Last week a report came out stating that almost half of female students were worried about how they would manage work and family life. When I came out of university having children was the last thing on my mind. The impact on my work life only hit me after my daughter was born and even then it took years to absorb the full meaning of what had happened. In fact, I’m still not sure I have. It would be interesting to see how much those graduates’ concerns are affecting the careers they choose to go into. However, what they show is that young women are only too aware of the issues in ways my generation never were.

It is not surprising that young women feel conflicted. They want to do well, to open up their choices, but they are concerned about a looming wall of potential discrimination and career changes.

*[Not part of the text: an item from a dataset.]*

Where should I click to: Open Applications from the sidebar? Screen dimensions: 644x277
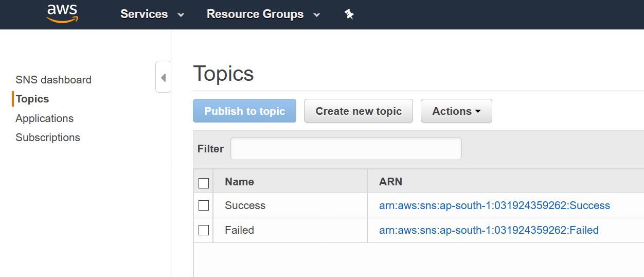point(44,118)
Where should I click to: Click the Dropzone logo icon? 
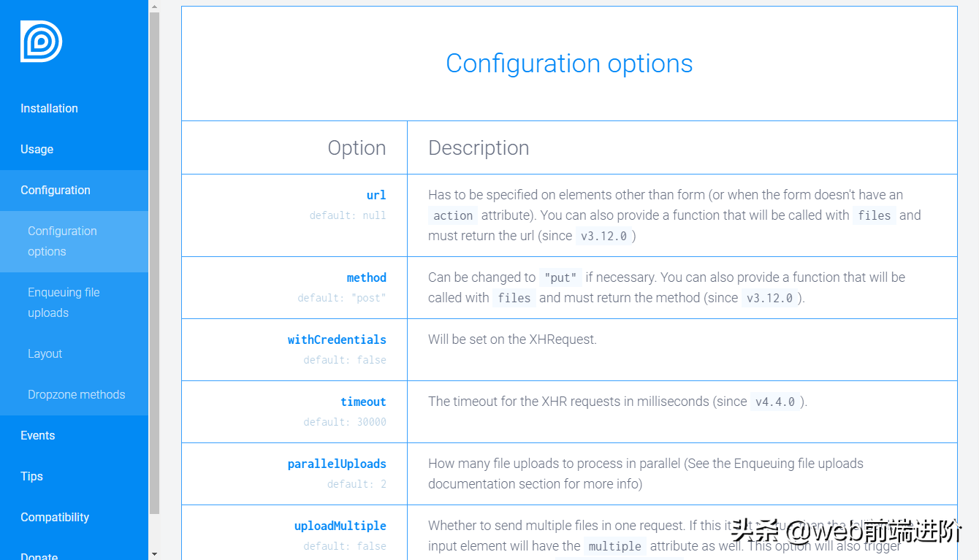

Boys, on the other hand, are a bit lost. They don’t face the same pressures to do well, but they also want a change in their role. Survey after survey shows they want to be more involved with their children. Yet men feel they face financial and peer pressure not to reduce their hours – or in fact to increase them if their partner goes part time. There is a sense of security in the idea of fixed roles of breadwinner and carer, but these roles are being rejected by many men and women, although there are lingering expectations associated with them which can cause tensions. We are in a period of transition, a transition which affects men as much as women.

The number of women working after having children has risen considerably in the last decade. This is sometimes out of financial necessity, sometimes because women want to have a public role or want to earn their own money. Often it is a combination of the two. The impact is being discussed widely by women, but not so widely – at least not openly – by men. Everything is directed at women. Do women have to open up the debate – and how – or do men have to join it or create their own? And what role should employers play in enabling that debate because, ultimately, they are at the centre of it?

*Mum on the run is Mandy Garner, editor of Workingmums.co.uk.